Our track is based around two sections, a verse and a chorus, with the feel of the track being an up-tempo driving swing/ shuffle. Our first section has a slight Into the Arena feel and sound about it. The verse section is based around E natural minor, and consists of an E5 power chord being performed against a driving muted open 6th string, performed with palm muting. Make sure that the chord really cuts through and the low muted root note is tight and driven. The chord is embellished with various fills, the first being a triplet scale based idea that uses notes from E minor scale.
The verse riff also includes chord fills based around C5, A5, D5 and B5, as well as another scale based line that is performed with a tight muted triplet rhythm. Throughout this entire section, timing and feel is essential, so make sure you pay close attention to keeping the triplets nice and tight and make sure your picking is accurate and consistent.
The chorus section changes feel and moves into a bluesier dominant feel, with the next riff being based around both A and D Mixolydian. These new riffs are quite tricky as they make use of the open A and D strings, pedal between fretted and open string notes with our triple swing groove. This riff borrows slightly from the classic track Captain Nemo. These riff may prove quite tricky, as left and right hand coordination is vital; it’s very easy here to get things out of sync and mute the open strings by accident.
Following our chorus we head back into the verse riff which repeats twice, although on the repeat we introduce a figure the makes use of major and minor 3rd’s performed on the G and B strings, against an open E. This little figure is reminiscent of something heard on the UFO track Lights Out.
Now it’s solo time, and things kick off over our chorus section, with our intro lick including bluesy bends, and making use of the Major/Minor dominant A pentatonic scale; a kind of hybrid of both scales that crosses both major and minor 3rds, and resulting in a very bluesy sound. Our next lick compliments the D riff, by also including some pull off ideas on the open D string. The next lick is a tricky ascending figure that crosses the neck covering both A major and minor pentatonic scales.

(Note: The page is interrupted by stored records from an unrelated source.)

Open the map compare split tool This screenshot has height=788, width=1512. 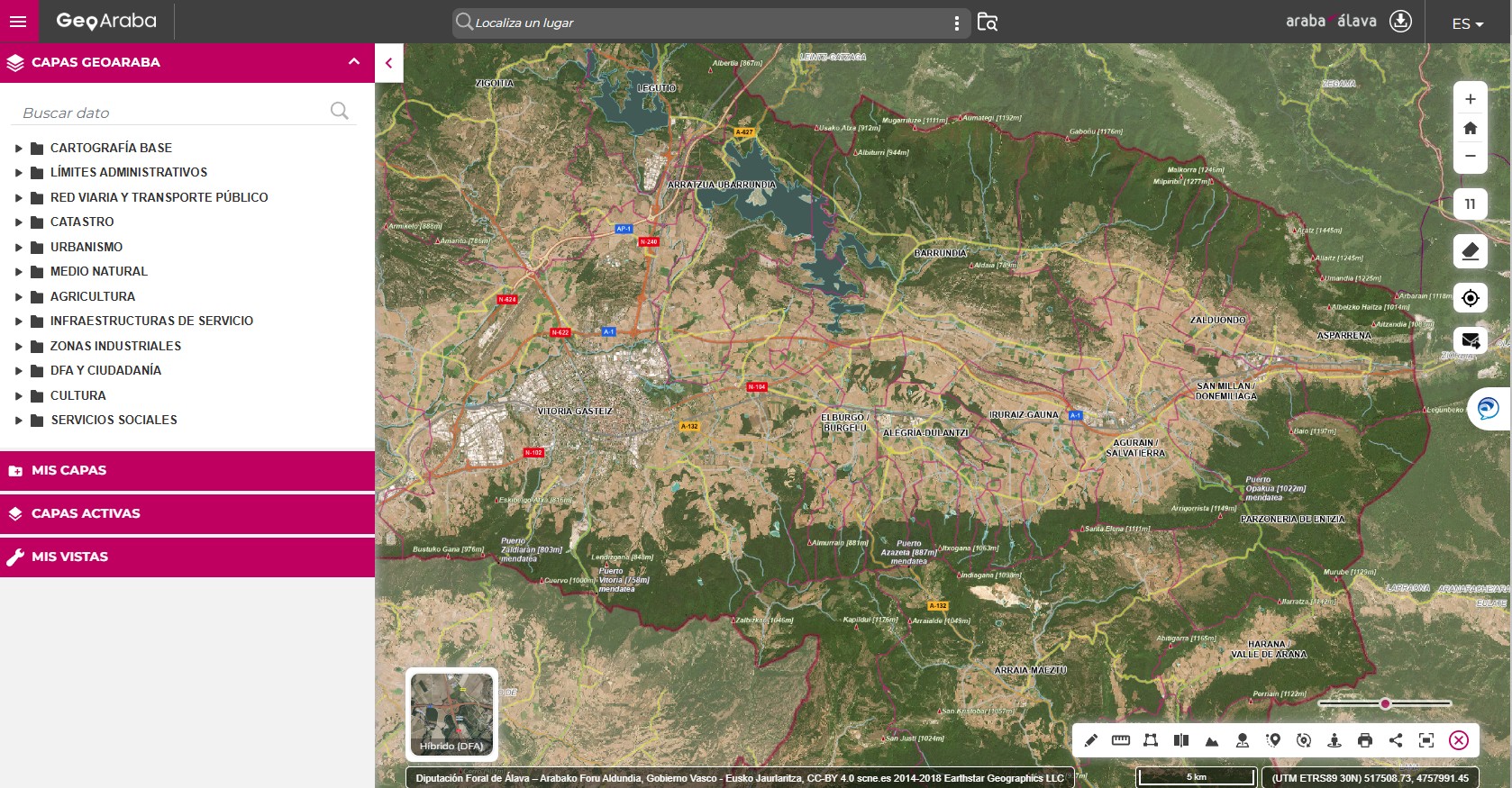(1181, 740)
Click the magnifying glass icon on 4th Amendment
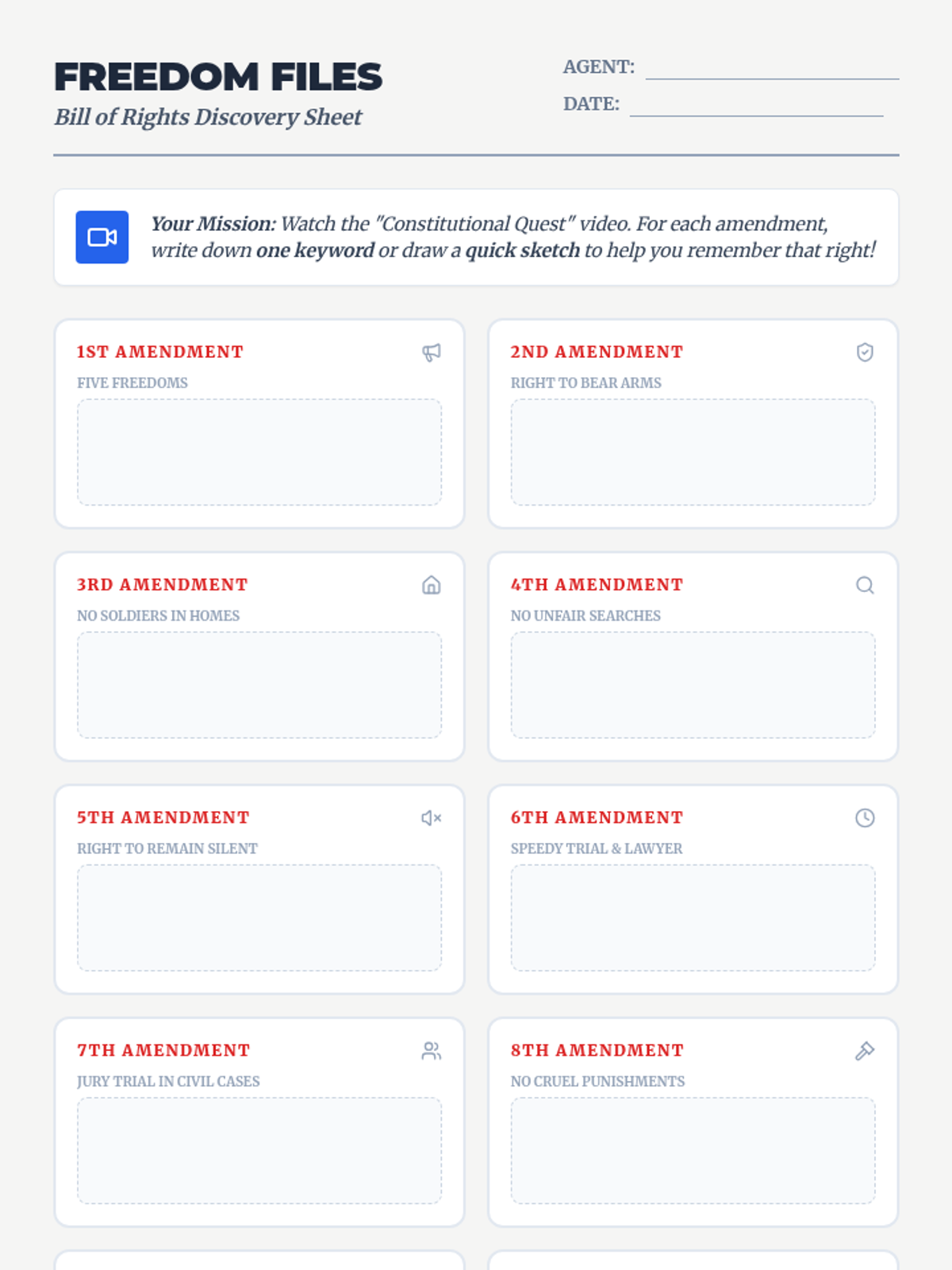This screenshot has width=952, height=1270. (865, 585)
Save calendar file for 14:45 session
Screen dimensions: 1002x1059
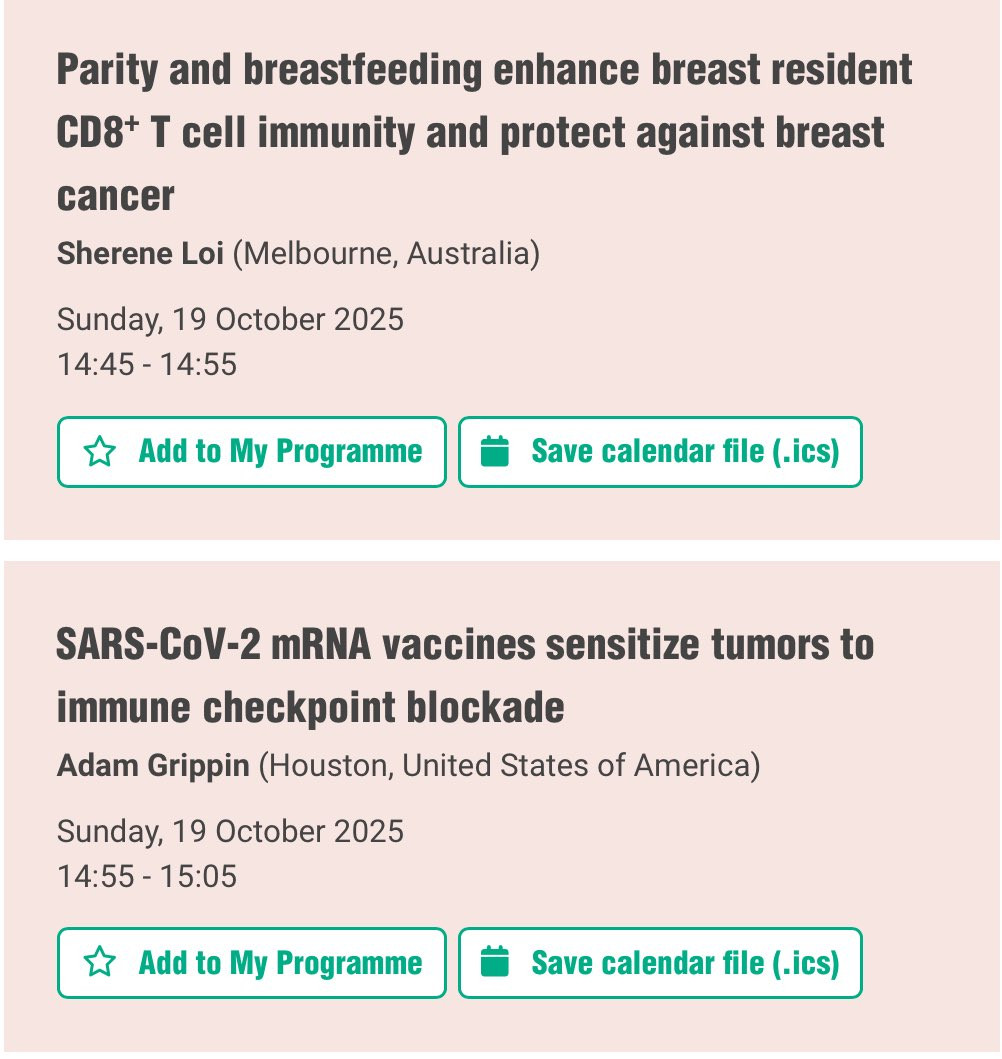pyautogui.click(x=660, y=453)
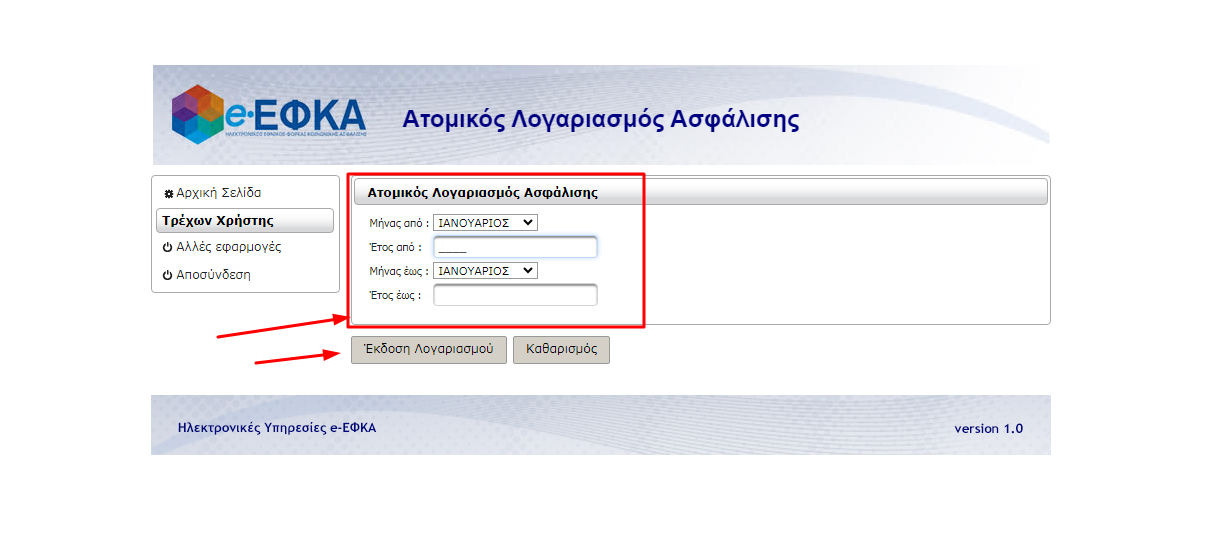This screenshot has height=547, width=1225.
Task: Open the Μήνας από month dropdown
Action: pos(485,223)
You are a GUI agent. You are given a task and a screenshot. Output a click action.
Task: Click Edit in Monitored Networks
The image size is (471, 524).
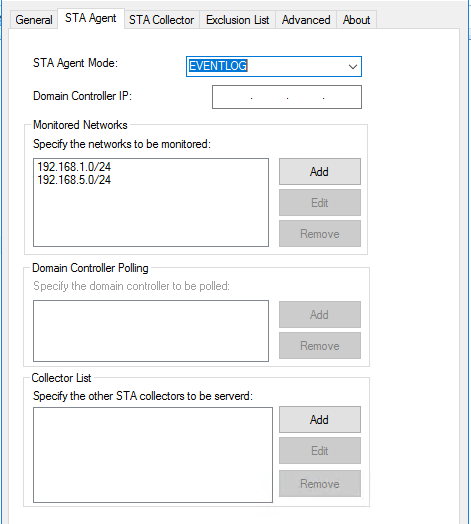pyautogui.click(x=320, y=203)
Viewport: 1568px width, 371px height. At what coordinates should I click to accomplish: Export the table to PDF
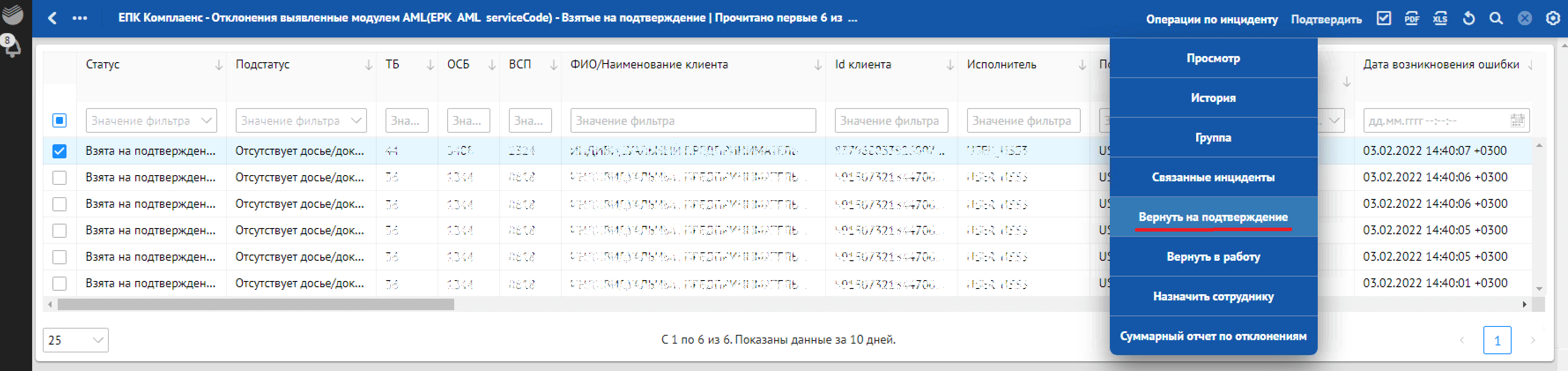[x=1412, y=18]
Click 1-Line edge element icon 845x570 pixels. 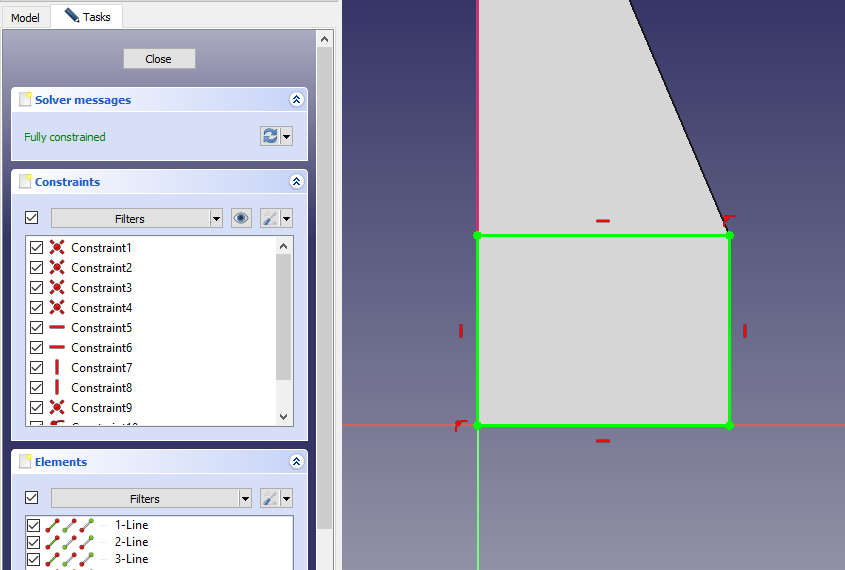(52, 525)
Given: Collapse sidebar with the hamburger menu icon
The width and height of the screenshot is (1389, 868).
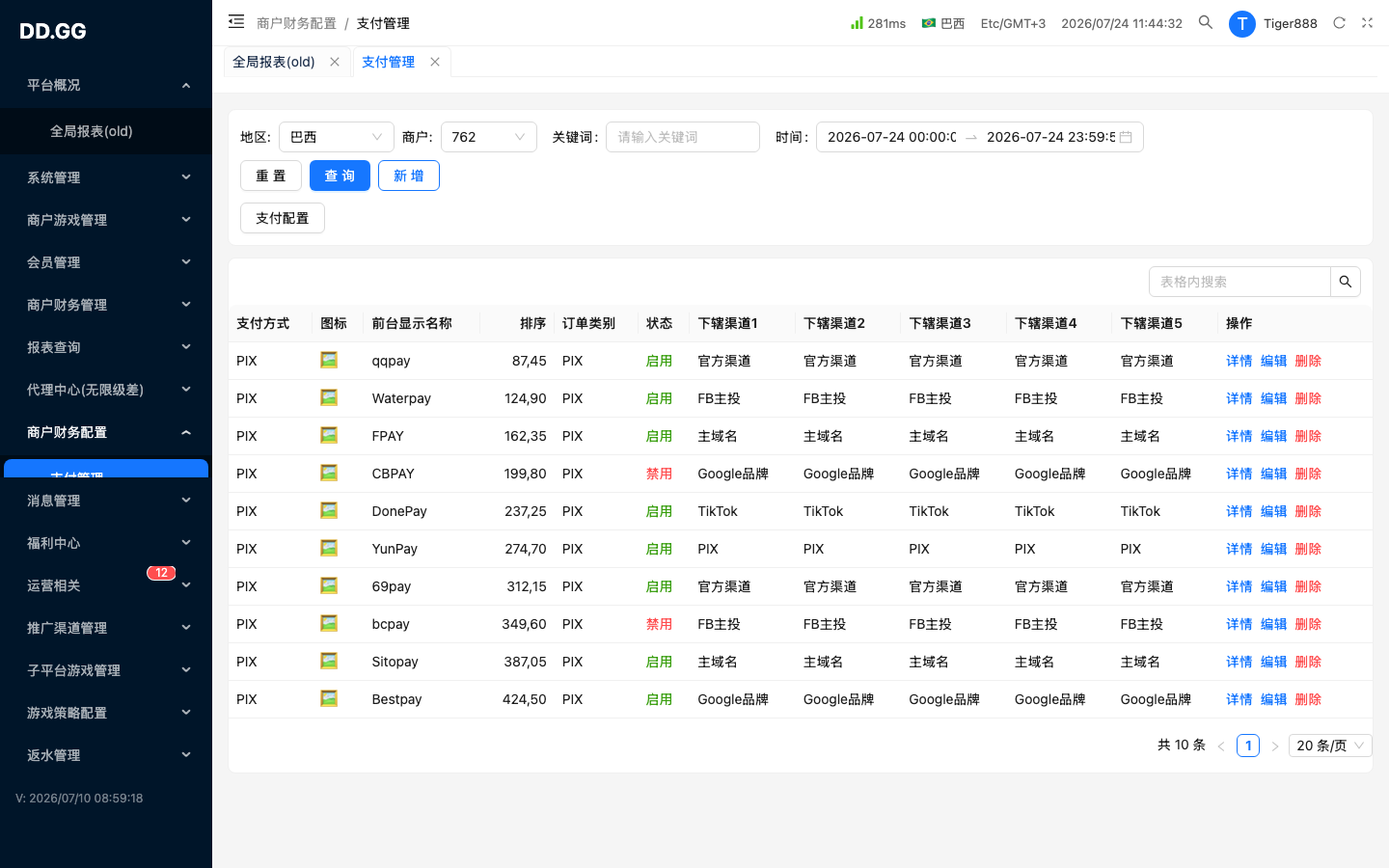Looking at the screenshot, I should pos(236,21).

The final part of the solo is performed over the verse section and includes some fast pentatonic flurries, a signature sound in Michael’s playing, plus a slightly tricky descending scale sequence. The solo concludes with a tremolo picked line based around E harmonic minor.
As you can see there’s a lot of different techniques and approaches in this track, so I would advise that you take things slowly, and approach this in bite size sections before piecing it together.